Data under study below:
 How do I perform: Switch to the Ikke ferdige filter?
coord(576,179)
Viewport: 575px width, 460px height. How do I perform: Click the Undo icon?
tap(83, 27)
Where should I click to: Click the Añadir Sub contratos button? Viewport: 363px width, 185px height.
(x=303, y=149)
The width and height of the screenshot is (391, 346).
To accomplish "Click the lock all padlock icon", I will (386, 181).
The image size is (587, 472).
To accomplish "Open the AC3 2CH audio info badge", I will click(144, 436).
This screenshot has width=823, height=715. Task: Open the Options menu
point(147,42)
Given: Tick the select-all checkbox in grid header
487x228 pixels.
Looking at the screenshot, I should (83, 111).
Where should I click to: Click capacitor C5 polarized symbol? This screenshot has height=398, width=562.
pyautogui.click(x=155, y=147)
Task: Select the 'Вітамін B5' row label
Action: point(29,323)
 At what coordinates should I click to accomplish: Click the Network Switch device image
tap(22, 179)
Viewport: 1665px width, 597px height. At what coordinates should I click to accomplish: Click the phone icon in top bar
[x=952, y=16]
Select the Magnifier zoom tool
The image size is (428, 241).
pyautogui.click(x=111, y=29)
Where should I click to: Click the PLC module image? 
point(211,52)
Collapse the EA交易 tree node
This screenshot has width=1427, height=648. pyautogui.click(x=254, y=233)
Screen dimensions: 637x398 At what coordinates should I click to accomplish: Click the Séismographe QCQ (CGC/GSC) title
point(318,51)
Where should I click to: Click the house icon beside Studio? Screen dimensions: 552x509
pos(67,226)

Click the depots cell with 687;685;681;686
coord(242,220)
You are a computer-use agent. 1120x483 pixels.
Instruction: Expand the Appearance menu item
End of Data under study.
(What to produce): Output exactly the lines from the one containing "Screen dimensions: 637x398" through the last line of the records, both included. Output nothing else.

(Response):
Screen dimensions: 637x398 At what coordinates should I click to accomplish: Click the Séismographe QCQ (CGC/GSC) title
point(318,51)
Where should I click to: Click the house icon beside Studio? Screen dimensions: 552x509
pos(67,226)

Click the depots cell with 687;685;681;686
coord(242,220)
You are a computer-use agent. 1120x483 pixels.
Instruction: Expand the Appearance menu item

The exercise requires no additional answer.